Aave TVL dropped sharply ~$6–8.5B outflows in 48 hours due to rsETH market freezes, emergency mode, and user panic. Borrowing halted on affected assets; potential bad debt coverage via safety module under review. DeFi TVL overall fell ~$13B in two days from ~$99B to ~$86B, driven by liquidity flight and risk-off sentiment.
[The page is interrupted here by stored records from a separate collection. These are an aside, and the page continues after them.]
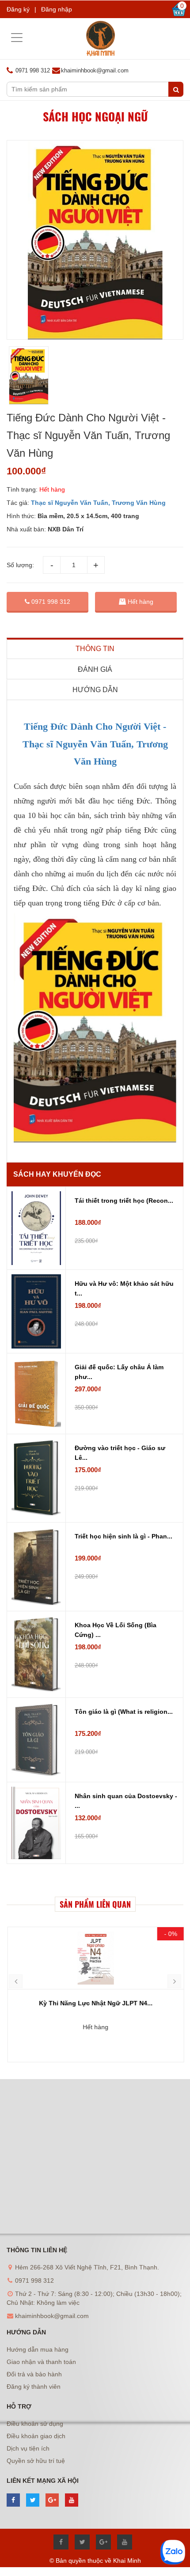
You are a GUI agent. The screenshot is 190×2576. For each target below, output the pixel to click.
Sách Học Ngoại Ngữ (95, 116)
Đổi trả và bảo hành (34, 2374)
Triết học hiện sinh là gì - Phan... (123, 1536)
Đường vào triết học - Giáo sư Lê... (120, 1452)
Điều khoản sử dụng (35, 2423)
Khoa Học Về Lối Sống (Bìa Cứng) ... (115, 1629)
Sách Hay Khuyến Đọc (57, 1174)
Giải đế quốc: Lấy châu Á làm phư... (119, 1372)
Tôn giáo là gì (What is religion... (124, 1711)
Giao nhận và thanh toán (41, 2361)
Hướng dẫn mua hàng (37, 2349)
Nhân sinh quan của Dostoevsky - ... (126, 1800)
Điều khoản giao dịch (36, 2436)
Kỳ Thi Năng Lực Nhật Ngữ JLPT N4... (95, 2003)
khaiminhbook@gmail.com (95, 70)
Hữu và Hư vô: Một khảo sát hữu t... (124, 1288)
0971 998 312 (50, 601)
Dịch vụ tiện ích (28, 2448)
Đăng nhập (56, 9)
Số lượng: (20, 564)
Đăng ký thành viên (34, 2386)
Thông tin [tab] (95, 648)
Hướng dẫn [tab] (95, 689)
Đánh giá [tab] (95, 669)
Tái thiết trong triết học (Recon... (124, 1200)
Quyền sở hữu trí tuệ (36, 2460)
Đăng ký (18, 9)
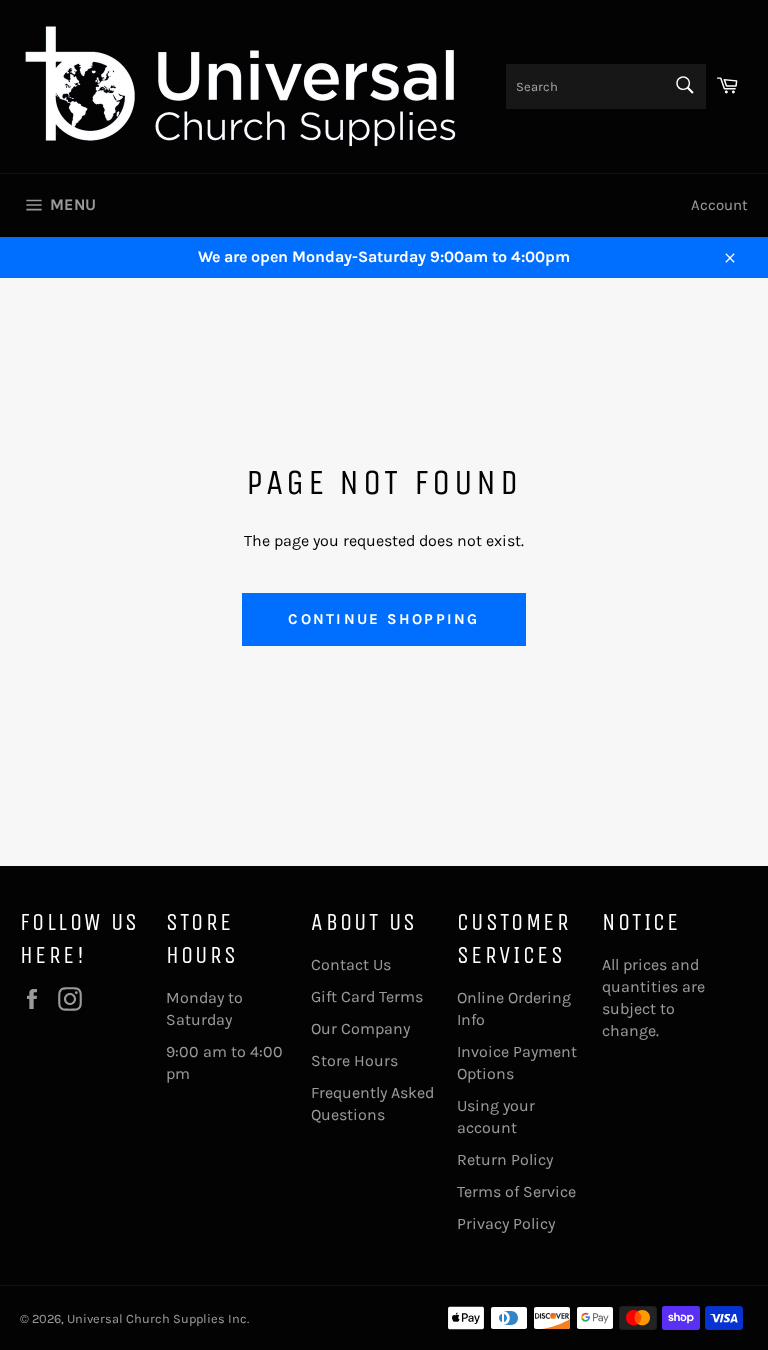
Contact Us (351, 964)
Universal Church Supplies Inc (157, 1318)
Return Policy (505, 1159)
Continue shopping (383, 619)
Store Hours (354, 1060)
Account (719, 205)
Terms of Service (516, 1191)
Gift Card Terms (367, 996)
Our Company (360, 1028)
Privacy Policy (506, 1223)
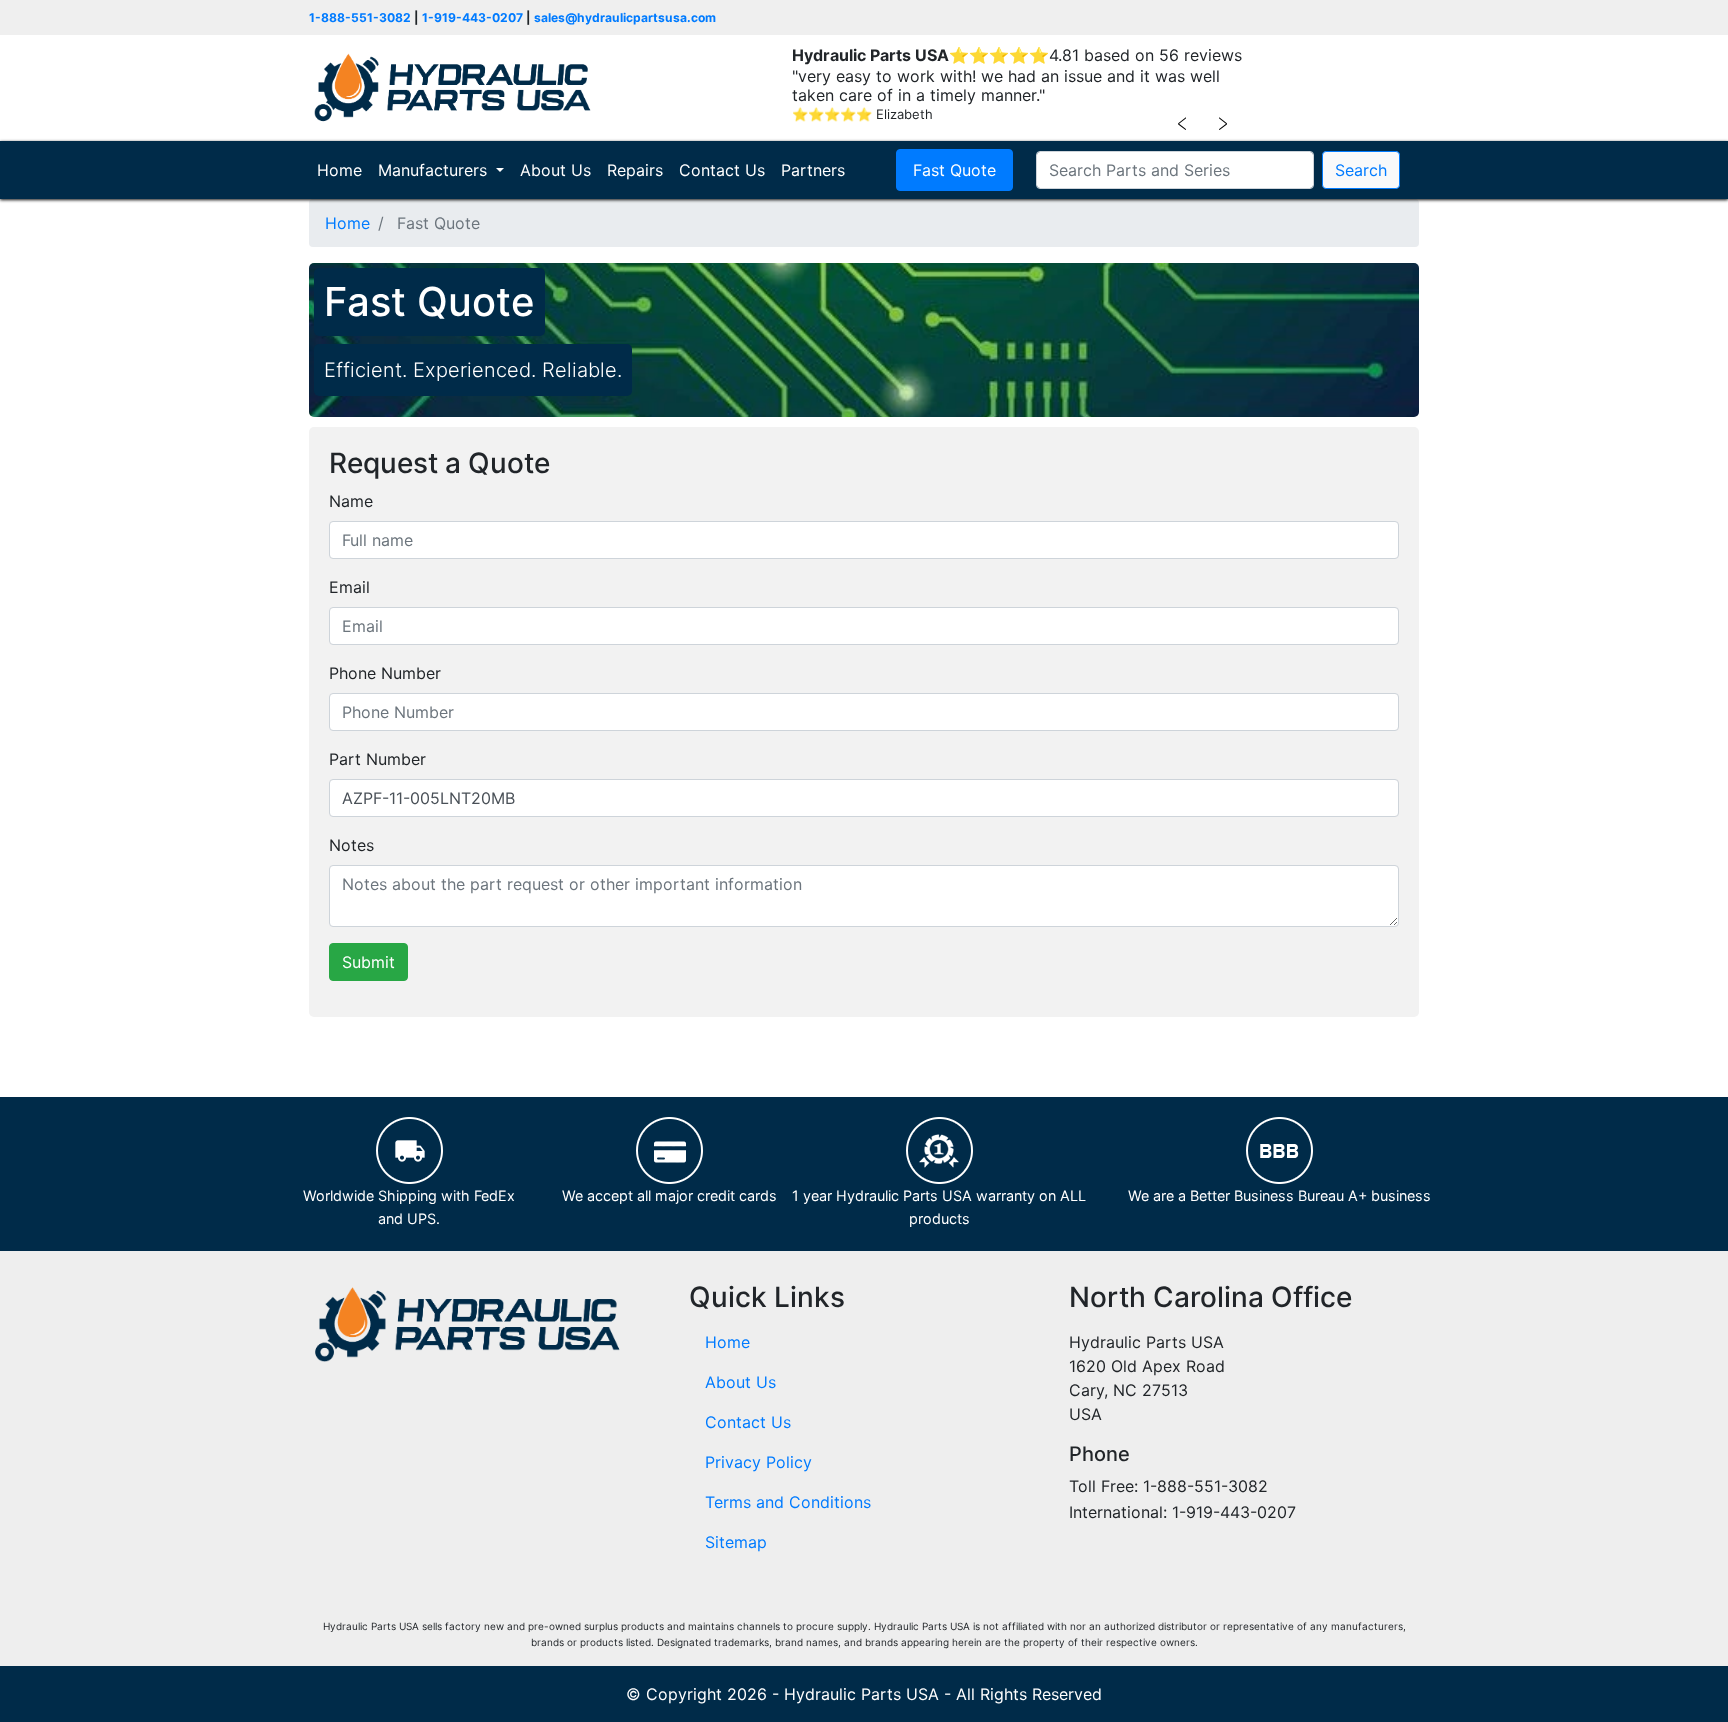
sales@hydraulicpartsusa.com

Other lending protocols like SparkLend, Fluid also froze rsETH markets.
Restaking/LRT sector heightened scrutiny on liquid restaking tokens; some protocols paused LayerZero bridges or deposits as precaution. The Dune dashboard is a good starting point, and LayerZero is pushing for broader adoption of multi-DVN security. This incident underscores a classic crypto tension: decentralized protocols still rely heavily on how applications configure them.
Flexibility is powerful, but weak defaults or cost-driven choices can lead to outsized risks. The forced migration LayerZero announced could improve overall security but may cause short-term friction for affected apps.